__What to produce__: Skipping all pictures, print exactly the lines below from the one with "This screenshot has height=615, width=1363." through the final line.

(Saved data entries)
########################################
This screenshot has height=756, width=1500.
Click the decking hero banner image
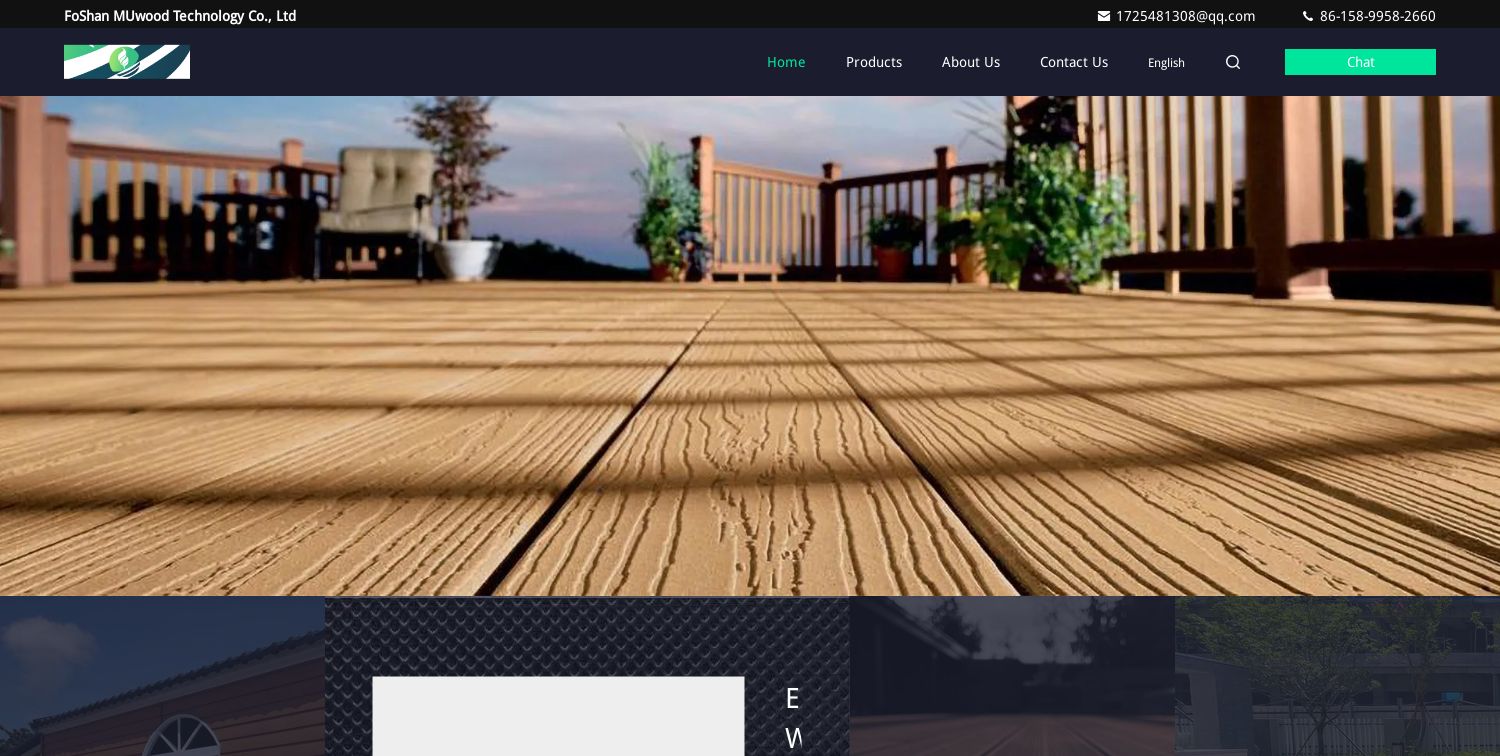click(x=750, y=345)
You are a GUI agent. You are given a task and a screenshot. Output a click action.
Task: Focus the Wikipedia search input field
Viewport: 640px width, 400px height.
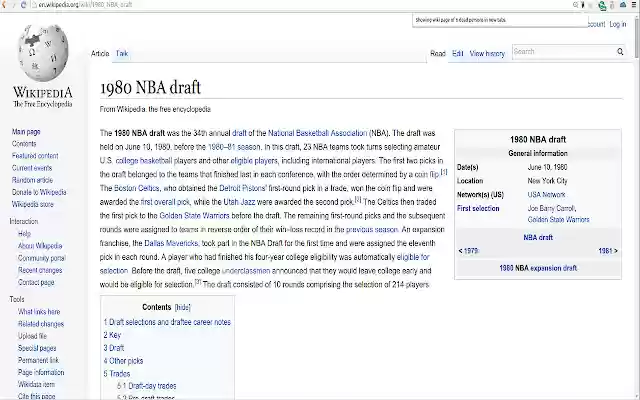(564, 52)
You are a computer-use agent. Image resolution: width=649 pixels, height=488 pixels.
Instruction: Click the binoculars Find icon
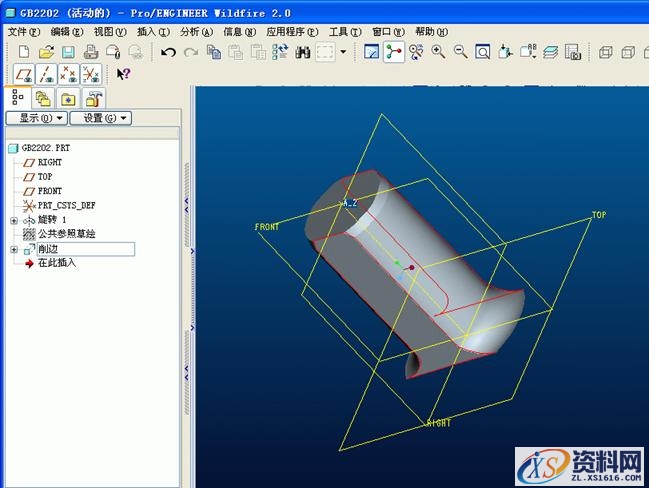pos(304,51)
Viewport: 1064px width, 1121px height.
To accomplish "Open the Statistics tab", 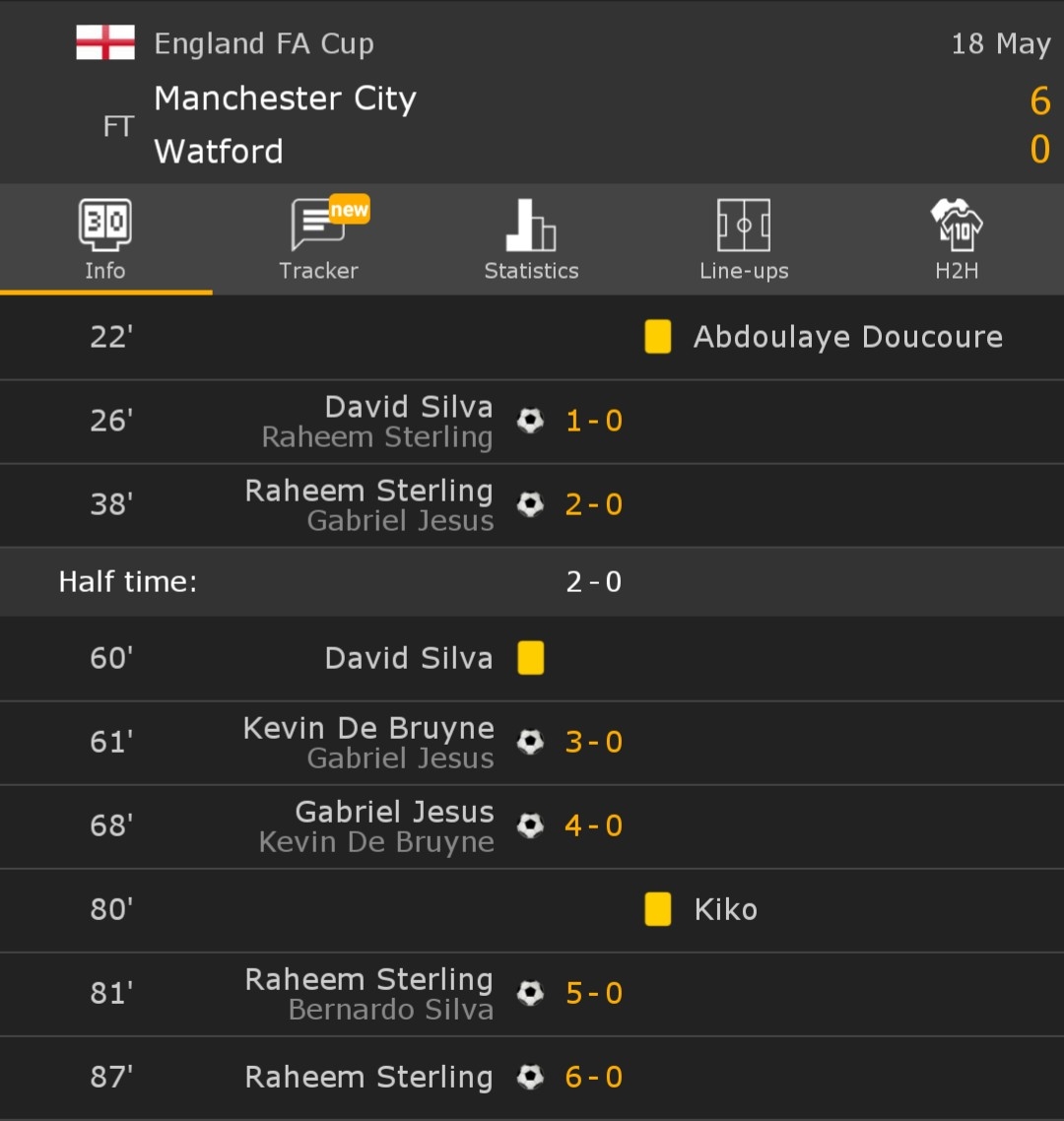I will point(531,240).
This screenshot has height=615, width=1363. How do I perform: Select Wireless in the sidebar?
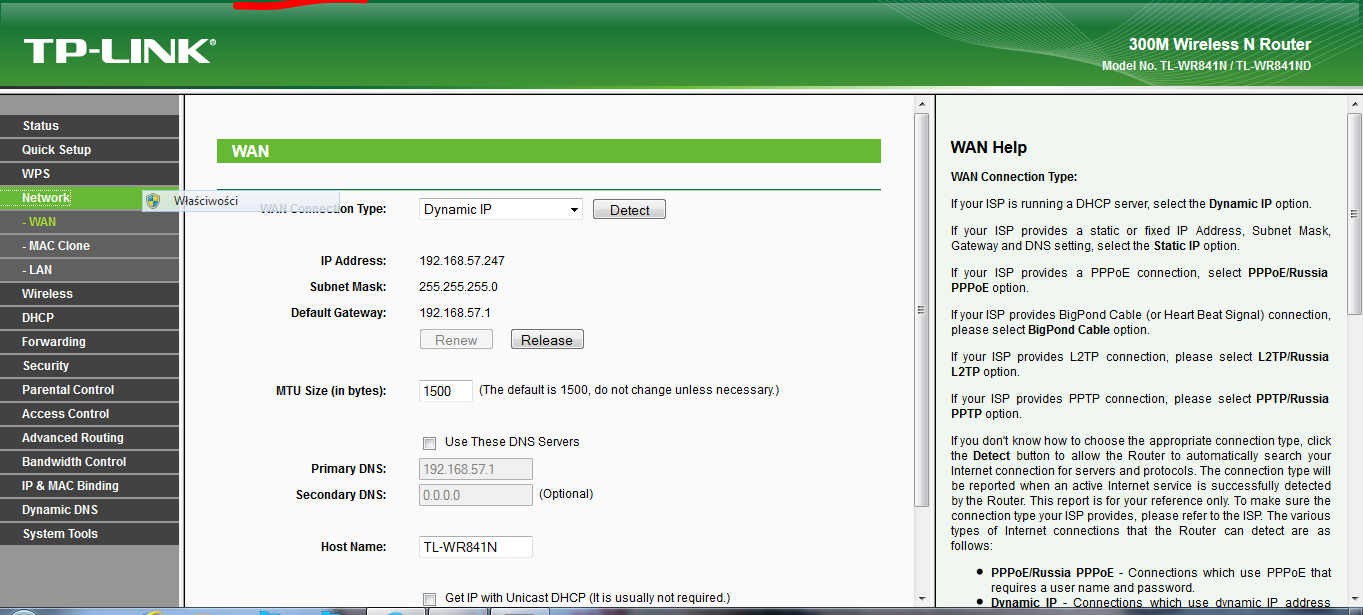pyautogui.click(x=47, y=294)
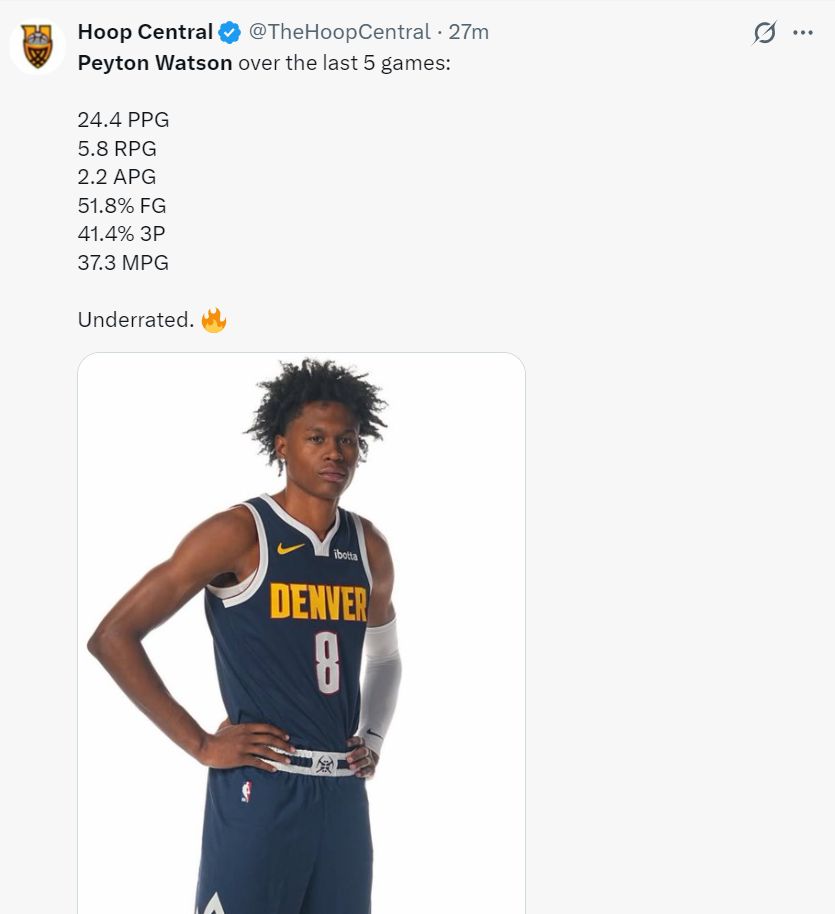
########################################
__Result__:
This screenshot has height=615, width=1363. How do I perform: Select Wireless in the sidebar?
pyautogui.click(x=47, y=294)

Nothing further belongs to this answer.